С ее помощью я был переведен в частный дом, где лежали еще семь-восемь таких же доходяг, как я. По крайней мере, там было не жарко, и я стал лучше спать. Хозяева не слишком радовались постояльцам, от которых дурно пахло, а некоторые мочились под себя. Жили хозяева неплохо, но нам от их щедрот доставались лишь мелкие яблоки-падалица да треснувшие помидоры.

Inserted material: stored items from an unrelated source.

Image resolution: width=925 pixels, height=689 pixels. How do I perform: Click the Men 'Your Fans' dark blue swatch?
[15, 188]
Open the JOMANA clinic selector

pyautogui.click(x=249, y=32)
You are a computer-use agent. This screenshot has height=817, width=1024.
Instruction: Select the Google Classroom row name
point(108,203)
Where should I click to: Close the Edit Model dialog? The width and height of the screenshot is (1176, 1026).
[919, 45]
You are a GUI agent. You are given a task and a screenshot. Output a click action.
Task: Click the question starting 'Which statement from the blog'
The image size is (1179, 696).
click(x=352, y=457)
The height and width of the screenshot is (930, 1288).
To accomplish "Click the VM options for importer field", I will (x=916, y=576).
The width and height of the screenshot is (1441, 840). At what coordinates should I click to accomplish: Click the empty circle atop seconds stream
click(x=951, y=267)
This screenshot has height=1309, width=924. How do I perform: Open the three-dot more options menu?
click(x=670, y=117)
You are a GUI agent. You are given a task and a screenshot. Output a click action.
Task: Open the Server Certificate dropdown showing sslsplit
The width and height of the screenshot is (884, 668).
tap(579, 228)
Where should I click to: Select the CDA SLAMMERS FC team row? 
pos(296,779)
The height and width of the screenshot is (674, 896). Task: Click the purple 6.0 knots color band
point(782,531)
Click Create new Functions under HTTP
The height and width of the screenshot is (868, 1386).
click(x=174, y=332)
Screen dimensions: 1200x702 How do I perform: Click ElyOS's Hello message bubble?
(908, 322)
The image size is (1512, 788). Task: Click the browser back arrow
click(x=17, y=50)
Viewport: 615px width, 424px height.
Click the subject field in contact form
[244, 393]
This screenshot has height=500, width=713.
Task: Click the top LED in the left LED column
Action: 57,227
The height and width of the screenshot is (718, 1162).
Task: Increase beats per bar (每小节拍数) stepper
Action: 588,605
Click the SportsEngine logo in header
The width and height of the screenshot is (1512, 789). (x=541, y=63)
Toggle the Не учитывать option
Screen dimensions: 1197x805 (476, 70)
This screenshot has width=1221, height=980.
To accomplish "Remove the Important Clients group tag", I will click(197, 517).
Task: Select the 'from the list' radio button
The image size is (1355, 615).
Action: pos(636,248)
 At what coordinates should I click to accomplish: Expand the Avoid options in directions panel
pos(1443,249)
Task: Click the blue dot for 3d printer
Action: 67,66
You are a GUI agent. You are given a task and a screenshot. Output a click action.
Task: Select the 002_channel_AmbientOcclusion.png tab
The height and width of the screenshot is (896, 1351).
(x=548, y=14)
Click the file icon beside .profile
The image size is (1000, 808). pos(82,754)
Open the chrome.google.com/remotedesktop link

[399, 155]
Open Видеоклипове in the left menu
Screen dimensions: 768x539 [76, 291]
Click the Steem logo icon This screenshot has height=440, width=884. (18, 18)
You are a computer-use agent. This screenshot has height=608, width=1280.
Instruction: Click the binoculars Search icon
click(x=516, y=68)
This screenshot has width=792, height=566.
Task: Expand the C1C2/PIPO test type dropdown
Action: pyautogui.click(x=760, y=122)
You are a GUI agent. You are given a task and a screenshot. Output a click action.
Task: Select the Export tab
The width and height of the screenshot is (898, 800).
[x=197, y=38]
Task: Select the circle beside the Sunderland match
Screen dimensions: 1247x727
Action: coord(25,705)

Ребята эти «подарки» не ели, кто-то просил кислого кваса, кто-то молока. Потом сразу умерли двое моих соседей. Я краем уха слышал, как старшина из госпиталя, Варя и хозяйка договаривались о похоронах. Хозяйка жаловалась, что муж с утра до вечера на поле, гробы сколотить некому, а на кладбище отвезти — нет лошади. Сквозь помутненное сознание вспомнилось, что я плотник:
— Я сколочу гробы… я умею.
И закашлялся. Старшина погладил меня по голове, а Варя сказала:
— Гляди, заговорил.
Старшина, не вступая в дальнейшие споры, сказал, что повозку пришлет, а гробы должны быть готовы к утру. Он был в блестящих сапогах, с наганом в кобуре, и слова его звучали как команда. Уходя, пригрозил хозяйке:
— Ряху отрастила на каймаке да сале. А двое бойцов умерли… Гляди у меня, стерва!
В доме крутилось несколько детей, жила эвакуированная сестра хозяйки, и ей приходилось заботиться обо всех. Но то, что она всячески отталкивала от себя заботу о раненых, было верно. Варя, воспользовавшись случаем, что хозяйка напугана, добавила:
— Вон мальчишка лежит, Вася Шевченко. Ему бы для легких молочка теплого с медом. Доходит парень… а он с немцами отважно сражался, танки ихние подбивал.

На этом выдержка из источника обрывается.